When The “Smartest” Choice is Crushing Your Soul

When The "Smartest" Choice is Crushing Your Soul

When The “Smartest” Choice is Crushing Your Soul | brokeGIRLrich

I am losing my ever-loving mind.

I wonder how many of my touring friends out there, who have occasionally bounced back to mom and dad’s between gigs for a few weeks, and have now been there for months with no end in sight, feel the same way.

I was supposed to buy a house this year.

But guess that’s not happening. Banks are suspicious of my career at the best of times and downright hate it now. Which I especially love because I’ve actually been successful at it. ::face palm, all.the.face.palms::

So I’ve started extensively researching RVs and trying to figure out how much it would cost to live on the road.

The cost of campgrounds, being overwhelmed at figuring out how to install solar panels, and feeling like I don’t know how to do reliable WiFi (which is necessary or I lose my job) all keep stopping me.

But I can’t stop constantly scrolling and looking for info. And, honestly, I’ve learned a lot the last two months and actually feel like if I could sort the power and WiFi questions especially, I could do this.

I also constantly check for fully funded PhD scholarships in theatre in the UK regularly. But the thought of all those applications and also going back to school full time… makes me hesitate.

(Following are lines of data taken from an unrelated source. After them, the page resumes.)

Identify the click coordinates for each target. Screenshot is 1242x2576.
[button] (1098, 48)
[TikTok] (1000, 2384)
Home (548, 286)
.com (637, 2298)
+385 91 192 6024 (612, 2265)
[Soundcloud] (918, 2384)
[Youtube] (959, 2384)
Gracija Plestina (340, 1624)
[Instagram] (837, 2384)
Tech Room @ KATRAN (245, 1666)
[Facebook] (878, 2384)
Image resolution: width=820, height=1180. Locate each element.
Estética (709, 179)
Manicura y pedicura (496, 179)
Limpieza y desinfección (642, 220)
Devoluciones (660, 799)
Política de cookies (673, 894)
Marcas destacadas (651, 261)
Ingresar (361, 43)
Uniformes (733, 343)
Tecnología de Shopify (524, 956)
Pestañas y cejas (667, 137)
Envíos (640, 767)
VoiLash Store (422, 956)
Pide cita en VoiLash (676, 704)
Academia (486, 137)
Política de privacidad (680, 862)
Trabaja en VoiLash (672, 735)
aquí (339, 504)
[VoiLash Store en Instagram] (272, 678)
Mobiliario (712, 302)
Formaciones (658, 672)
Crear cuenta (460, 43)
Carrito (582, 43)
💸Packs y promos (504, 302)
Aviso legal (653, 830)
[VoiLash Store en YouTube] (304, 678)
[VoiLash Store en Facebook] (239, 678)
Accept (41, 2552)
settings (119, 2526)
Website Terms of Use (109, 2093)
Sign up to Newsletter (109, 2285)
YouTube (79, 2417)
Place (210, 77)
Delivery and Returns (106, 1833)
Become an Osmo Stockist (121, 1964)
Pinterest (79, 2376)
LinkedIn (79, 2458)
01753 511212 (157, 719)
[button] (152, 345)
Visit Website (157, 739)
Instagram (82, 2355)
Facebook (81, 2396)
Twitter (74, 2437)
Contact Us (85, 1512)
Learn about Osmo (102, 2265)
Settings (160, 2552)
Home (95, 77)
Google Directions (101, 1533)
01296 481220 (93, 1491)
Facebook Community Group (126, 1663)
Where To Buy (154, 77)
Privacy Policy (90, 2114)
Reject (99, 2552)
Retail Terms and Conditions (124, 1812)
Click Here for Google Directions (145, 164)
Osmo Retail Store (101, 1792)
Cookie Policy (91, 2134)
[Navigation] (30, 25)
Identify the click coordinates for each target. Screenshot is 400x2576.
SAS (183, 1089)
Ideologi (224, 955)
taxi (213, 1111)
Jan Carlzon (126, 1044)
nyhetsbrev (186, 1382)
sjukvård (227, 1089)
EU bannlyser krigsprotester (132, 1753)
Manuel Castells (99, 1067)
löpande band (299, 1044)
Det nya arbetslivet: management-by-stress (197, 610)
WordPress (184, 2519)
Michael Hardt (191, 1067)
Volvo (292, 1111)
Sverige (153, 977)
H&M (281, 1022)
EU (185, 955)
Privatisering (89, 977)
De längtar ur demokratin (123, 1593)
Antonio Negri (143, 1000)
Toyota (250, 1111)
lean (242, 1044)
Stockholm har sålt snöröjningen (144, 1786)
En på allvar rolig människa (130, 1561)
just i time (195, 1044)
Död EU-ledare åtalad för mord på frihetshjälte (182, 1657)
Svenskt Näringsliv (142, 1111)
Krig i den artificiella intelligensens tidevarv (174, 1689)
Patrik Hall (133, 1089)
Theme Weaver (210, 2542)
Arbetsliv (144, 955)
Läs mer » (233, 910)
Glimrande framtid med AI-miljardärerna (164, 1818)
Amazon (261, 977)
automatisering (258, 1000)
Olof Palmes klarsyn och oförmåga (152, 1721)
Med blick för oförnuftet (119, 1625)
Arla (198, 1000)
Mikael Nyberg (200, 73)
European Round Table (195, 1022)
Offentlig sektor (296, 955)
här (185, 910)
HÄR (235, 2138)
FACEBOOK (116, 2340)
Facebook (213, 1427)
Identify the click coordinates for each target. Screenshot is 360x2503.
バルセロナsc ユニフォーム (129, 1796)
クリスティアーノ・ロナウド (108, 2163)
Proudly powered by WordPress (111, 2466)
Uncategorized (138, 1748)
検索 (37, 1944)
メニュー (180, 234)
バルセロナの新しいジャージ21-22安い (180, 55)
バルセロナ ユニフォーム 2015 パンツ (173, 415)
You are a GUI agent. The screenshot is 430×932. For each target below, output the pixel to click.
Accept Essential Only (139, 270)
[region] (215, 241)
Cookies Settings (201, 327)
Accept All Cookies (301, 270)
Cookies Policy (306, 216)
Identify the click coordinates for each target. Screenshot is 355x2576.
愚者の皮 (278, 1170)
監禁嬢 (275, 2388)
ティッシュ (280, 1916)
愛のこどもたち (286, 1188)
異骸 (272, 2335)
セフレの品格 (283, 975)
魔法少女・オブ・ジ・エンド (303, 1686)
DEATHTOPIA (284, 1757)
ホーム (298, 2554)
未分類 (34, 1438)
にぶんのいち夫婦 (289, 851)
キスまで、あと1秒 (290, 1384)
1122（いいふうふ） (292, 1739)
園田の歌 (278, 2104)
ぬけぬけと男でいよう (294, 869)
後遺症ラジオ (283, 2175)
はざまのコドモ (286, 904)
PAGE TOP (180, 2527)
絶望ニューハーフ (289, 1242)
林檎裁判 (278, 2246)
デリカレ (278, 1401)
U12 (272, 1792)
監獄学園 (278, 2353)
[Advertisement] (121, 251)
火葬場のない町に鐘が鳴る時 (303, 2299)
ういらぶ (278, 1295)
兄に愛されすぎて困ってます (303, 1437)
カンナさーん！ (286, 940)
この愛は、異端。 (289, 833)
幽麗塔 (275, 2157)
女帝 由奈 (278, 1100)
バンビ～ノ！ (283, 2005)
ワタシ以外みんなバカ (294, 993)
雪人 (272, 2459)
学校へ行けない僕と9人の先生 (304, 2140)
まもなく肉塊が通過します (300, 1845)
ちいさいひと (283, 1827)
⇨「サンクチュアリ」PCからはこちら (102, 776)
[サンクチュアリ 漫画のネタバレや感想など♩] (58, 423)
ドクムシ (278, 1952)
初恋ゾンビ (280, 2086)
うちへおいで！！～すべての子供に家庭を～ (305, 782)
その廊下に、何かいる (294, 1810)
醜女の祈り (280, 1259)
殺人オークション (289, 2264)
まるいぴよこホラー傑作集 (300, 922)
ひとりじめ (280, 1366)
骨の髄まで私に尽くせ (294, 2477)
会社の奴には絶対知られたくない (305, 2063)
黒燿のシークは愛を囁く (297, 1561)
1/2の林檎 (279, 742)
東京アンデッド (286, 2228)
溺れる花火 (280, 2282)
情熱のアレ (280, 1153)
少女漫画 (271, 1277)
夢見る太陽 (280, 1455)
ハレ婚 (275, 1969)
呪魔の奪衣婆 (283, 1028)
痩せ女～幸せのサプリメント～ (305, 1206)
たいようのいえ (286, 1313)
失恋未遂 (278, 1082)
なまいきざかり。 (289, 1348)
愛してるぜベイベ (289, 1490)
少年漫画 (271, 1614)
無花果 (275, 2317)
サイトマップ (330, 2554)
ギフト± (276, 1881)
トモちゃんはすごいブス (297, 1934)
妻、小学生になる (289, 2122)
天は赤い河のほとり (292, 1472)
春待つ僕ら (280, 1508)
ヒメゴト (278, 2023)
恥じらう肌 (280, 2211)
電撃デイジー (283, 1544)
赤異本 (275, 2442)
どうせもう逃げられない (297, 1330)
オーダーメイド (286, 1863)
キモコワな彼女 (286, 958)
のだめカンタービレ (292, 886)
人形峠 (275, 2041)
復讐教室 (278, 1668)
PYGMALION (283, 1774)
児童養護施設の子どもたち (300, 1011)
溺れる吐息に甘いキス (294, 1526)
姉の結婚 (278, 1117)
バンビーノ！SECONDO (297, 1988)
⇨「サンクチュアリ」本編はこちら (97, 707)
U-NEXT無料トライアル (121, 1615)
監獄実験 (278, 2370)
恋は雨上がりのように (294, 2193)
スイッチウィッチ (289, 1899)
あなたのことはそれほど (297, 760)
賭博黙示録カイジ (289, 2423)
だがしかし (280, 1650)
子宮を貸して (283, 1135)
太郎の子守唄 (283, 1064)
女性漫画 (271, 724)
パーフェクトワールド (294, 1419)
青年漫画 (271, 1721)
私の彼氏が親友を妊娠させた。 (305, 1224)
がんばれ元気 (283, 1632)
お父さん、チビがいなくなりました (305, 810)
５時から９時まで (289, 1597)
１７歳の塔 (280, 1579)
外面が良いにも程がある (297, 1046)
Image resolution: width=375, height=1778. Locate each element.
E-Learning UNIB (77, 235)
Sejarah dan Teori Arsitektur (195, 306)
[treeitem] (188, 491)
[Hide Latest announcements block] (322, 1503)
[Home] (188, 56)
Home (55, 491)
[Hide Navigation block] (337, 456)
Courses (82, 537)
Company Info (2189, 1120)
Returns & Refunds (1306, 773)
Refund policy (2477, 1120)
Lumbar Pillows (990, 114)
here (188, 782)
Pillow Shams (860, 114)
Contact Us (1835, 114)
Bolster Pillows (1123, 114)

Also, the savings factor that was totally obvious for an MA isn’t quite as large for a PhD. I just like how they teach better over there.

But I keep googling.

I’m so far past stir crazy, I like don’t even know what to do.

I would also feel better if I just moved out. I’m well aware. But to where? I have no idea. Maybe rent another apartment in South Jersey, but to be honest, I don’t know.

Sigh.

I started this post yesterday.

I feel a smidge better today.

But man, oh man, do I ever just feel trapped these days.

The depression is real. I mentioned something to one of my best friend’s this morning and her text reply that ended in “you are doing such an incredible job of adapting to this awful awful year” just brought me to tears because I do not feel like I am.

But maybe I’m faking it real well.

It’s also not like there is any other option.

I do not handle life well when I’m not moving forward.

 

Not that this has much to do with money. Or trying to go from broke to rich (I mean, a little? It’s certainly part of why I moved back in with my dad).

Maybe it’s my own reminder that the smartest financial decisions sometimes suck.

And sometimes they suck so much that trying to optimize every penny isn’t the best choice and it’s smarter to take a different route.

Like… maybe a houseboat?

Friends, please talk me out of buying a house boat.

Ugh. I hope your week is going better than mine. Or if it’s not, and especially if you’re an arts worker, know you’re not alone.